Неторопливое течение жизни Джойпала и свободолюбивая красота этих земель постепенно обратили меня в такого же безучастного, невозмутимого и равнодушного ко всему Джойпала Кумара. Более того, мои глаза стали видеть то, чего раньше не замечали, а голову посещали мысли, о которых раньше и подумать не мог. В итоге я настолько влюбился в природу этого обильного зеленого края и ее свободу, что, если случалось по работе поехать в Пурнию или Мунгер, это становилось для меня пыткой. Казалось, я отсчитывал каждую минуту, когда смогу увидеть свой лес, его непроницаемое одиночество, невиданной красоты лунный свет, закаты, тучи и проливные дожди в месяц бойшакх и летний зной тихих ночей под куполом звездного неба!

Когда я, возвращаясь домой, оставлял далеко позади поселения людей и, проезжая мимо столбов из деревьев акации Муку́нди Чаклада́ра, заезжал в свой лес, бескрайняя лесная чаща, цепи гор, стаи диких попугаев и антилоп-нильгау, яркий свет солнца и свобода природы тут же очаровывали меня.

Глава 5

1

Близился к завершению месяц поуш. Ночами луна заливала всё вокруг своим ярким светом, а холод пробирал до костей. Я отправился с проверкой из главного управления в контору в Лобтулии. К тому моменту, когда я расправлялся со своим ужином, было обычно уже около одиннадцати ночи. Одним таким вечером я вышел на улицу после ужина и увидел в серебристом лунном свете, что во дворе конторы стоит – в такой поздний час! – какая-то девушка, промокая под изморосью. Я спросил у сборщика налогов:

– Кто это там стоит?

– Это Кунта. Она узнала, что вы приезжаете и спросила у меня вчера, можно ли ей забирать остатки вашего риса. Ее детям совсем нечего есть. Ну я и сказал, мол, пусть приходит.

Пока мы разговаривали, сторож конторы Болоя́ вылил в глубокую металлическую чашку девушки остатки моего риса с чечевичной похлебкой, кусочки рыбы, тушеные овощи, рис с молоком, и девушка тут же скрылась.

Я пробыл в Лобтулии по делам около десяти дней и каждый вечер видел, как эта девушка, прикрывшись тонким куском ткани, стояла у колодца конторы, несмотря на страшный холод, и дожидалась остатков моего ужина. Понаблюдав за ней несколько дней, я поинтересовался у сборщика налогов:

– Эта девушка, Кунта, которая каждый день приходит за рисом, кто она? Она живет в лесу? Никогда ее раньше не видел.

– Сейчас всё расскажу, господин.

С наступлением вечера мы разожгли в конторе очаг, и, пододвинув к потрескивающему огню свой стул, я еще долгое время просидел за работой, сверяя расчеты о собранных налогах.

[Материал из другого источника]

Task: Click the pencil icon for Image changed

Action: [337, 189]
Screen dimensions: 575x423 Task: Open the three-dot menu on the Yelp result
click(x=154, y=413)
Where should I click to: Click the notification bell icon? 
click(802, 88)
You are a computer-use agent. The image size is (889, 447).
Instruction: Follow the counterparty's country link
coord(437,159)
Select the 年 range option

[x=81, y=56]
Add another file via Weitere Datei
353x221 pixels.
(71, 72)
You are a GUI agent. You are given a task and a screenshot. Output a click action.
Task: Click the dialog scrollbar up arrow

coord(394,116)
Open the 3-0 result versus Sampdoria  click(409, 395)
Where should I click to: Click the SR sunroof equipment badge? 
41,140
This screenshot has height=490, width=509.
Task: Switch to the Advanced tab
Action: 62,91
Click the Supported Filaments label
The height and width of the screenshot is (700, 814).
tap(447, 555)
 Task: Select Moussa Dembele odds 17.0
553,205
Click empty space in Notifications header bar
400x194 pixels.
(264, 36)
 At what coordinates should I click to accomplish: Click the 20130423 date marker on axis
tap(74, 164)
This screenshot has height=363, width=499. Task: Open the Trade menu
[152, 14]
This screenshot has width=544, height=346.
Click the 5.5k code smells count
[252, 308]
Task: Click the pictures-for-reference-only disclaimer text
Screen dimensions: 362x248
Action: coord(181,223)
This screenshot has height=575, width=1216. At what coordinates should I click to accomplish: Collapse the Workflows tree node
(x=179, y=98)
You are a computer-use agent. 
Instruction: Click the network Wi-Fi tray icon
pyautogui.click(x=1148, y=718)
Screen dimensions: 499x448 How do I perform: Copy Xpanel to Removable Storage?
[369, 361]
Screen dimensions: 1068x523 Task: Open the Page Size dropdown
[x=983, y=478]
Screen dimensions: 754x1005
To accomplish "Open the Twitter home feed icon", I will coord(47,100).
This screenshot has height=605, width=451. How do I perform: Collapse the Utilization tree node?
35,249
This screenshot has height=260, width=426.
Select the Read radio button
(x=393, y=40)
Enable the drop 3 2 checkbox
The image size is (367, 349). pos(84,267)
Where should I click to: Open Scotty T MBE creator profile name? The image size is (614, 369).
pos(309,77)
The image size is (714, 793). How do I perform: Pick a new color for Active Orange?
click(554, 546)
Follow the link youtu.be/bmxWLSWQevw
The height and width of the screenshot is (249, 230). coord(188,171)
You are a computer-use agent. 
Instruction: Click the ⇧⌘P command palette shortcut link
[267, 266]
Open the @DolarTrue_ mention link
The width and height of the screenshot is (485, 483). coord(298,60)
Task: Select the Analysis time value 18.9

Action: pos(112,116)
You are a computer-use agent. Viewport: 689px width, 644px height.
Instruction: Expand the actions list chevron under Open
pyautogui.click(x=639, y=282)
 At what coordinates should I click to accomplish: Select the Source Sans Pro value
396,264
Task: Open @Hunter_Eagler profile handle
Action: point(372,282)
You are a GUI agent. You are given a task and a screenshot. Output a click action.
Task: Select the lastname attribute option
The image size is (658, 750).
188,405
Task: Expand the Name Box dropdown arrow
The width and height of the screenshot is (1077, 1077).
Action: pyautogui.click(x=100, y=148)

После ужина я решил, что с работой на сегодня покончено, и, отложив бумаги, приготовился слушать рассказ сборщика налогов.

– Ну, слушайте, господин. Лет десять назад в этих краях всем заправлял раджпут Де́би Сингх. Он держал в страхе многих гангота, крестьян и скотоводов. Деби Сингх зарабатывал, раздавая им всем деньги под большие проценты, а когда они не могли вернуть долг, выбивал из них и деньги, и проценты дубинками. В этом ему помогал его отряд из восьми или девяти громил. Вот как сегодня главный ростовщик тут – раджпут Рашбихари Сингх, тогда им был Деби Сингх.

Он переехал в Пурнию из округа Джаунпу́р. А затем, занимаясь ростовщичеством, постепенно подчинил себе многих гангота. Спустя несколько лет как Деби Сингх поселился здесь, он поехал в Ка́ши и там, посетив дом какой-то гетеры, познакомился с ее четырнадцати- или пятнадцатилетней дочерью, влюбился в нее и вскоре сбежал с ней сюда. Здесь они и поженились. Ему было около двадцати семи-двадцати восьми лет. Когда все узнали, чья она дочь, друзья-раджпуты Деби Сингха не хотели даже сидеть с ним за одним столом и отказались от него. Но тогда у него были деньги, и ему всё было нипочем. Потом жизнь на широкую ногу и судебная тяжба с Рашбихари Сингхом полностью разорили Деби Сингха, и вот уже года четыре прошло, как он умер.